Sean invented a game involving a 2n x 2n matrix where each cell of the matrix contains an integer. He can reverse any of its rows or columns any number of times, and the goal of the game is to maximize the sum of the elements in the n x n submatrix located in the upper-left corner of the 2n x 2n matrix (i.e., its upper-left quadrant).
by Voidminded
The above problem statement is excerpt from the link I give. This is the case study for today.
How do you think you will solve? Before any technical code execution, just try to think a plain old fashion pseudocode algorithm. How?
By brute-forcing? Or matrix manipulation or blah blah blah? Or huge data-structures?
What if I tell you it’s simple actually? The beauty is hiding in the beast!

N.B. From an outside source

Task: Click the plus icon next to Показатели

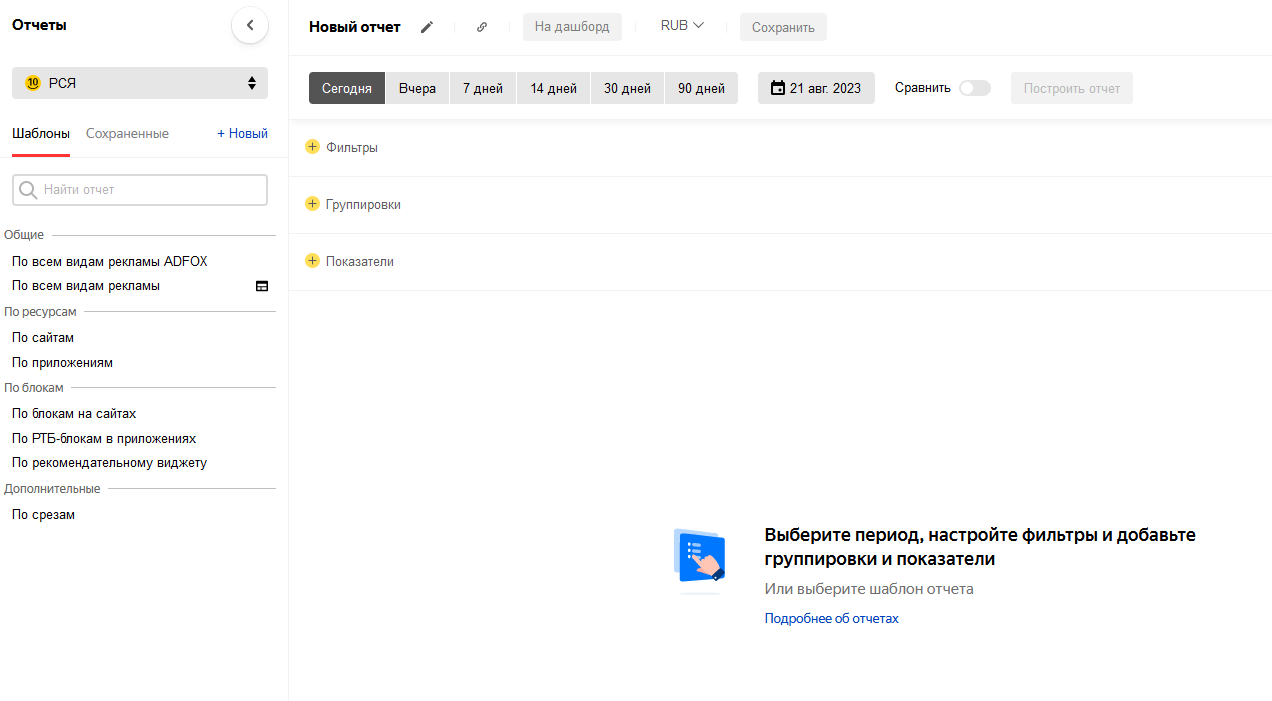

Have you played Rubik’s cube? If you try one before, you will know that corner pieces always stay in corners, middle pieces always stay in middles and center pieces in centers, obviously! Middle piece can’t go to corner, vice visa. In rubik cube, if you understand the algorithms, you can make any possible combination you want.
Think of the above problem as Rubik’s cube. The goal is to maximize upper left quadrant, right? What if I tell you, you can get any max number for corresponding point?

For the sake of simplicity, I make 4x4 matrix. The goal is maximize 2x2 upper left Q. Like Rubik cube, there are corresponding pieces for corresponding position. Explanation,
for pt (0,0), there are four possible candidates. I painted them.
for pt(0, 1), same too.
for pt(1, 0), same too.
for pt(1, 1), same too.
I enlightened you, right?
Read editorial at hackerrank.com if you want to understand clearly.
Try to solve without reading it if you like. I’ve given you enough hints, I believe.
DISCLAIMER; THIS IS NOT A LESSON, NOT A SOLUTION. THIS IS JUST DESCRIBING MY THOUGHT PROCESS. THE INFORMATION OR ALGORITHM CONTAINED MAYBE WRONG. JUDGE AT YOUR OWN RISK.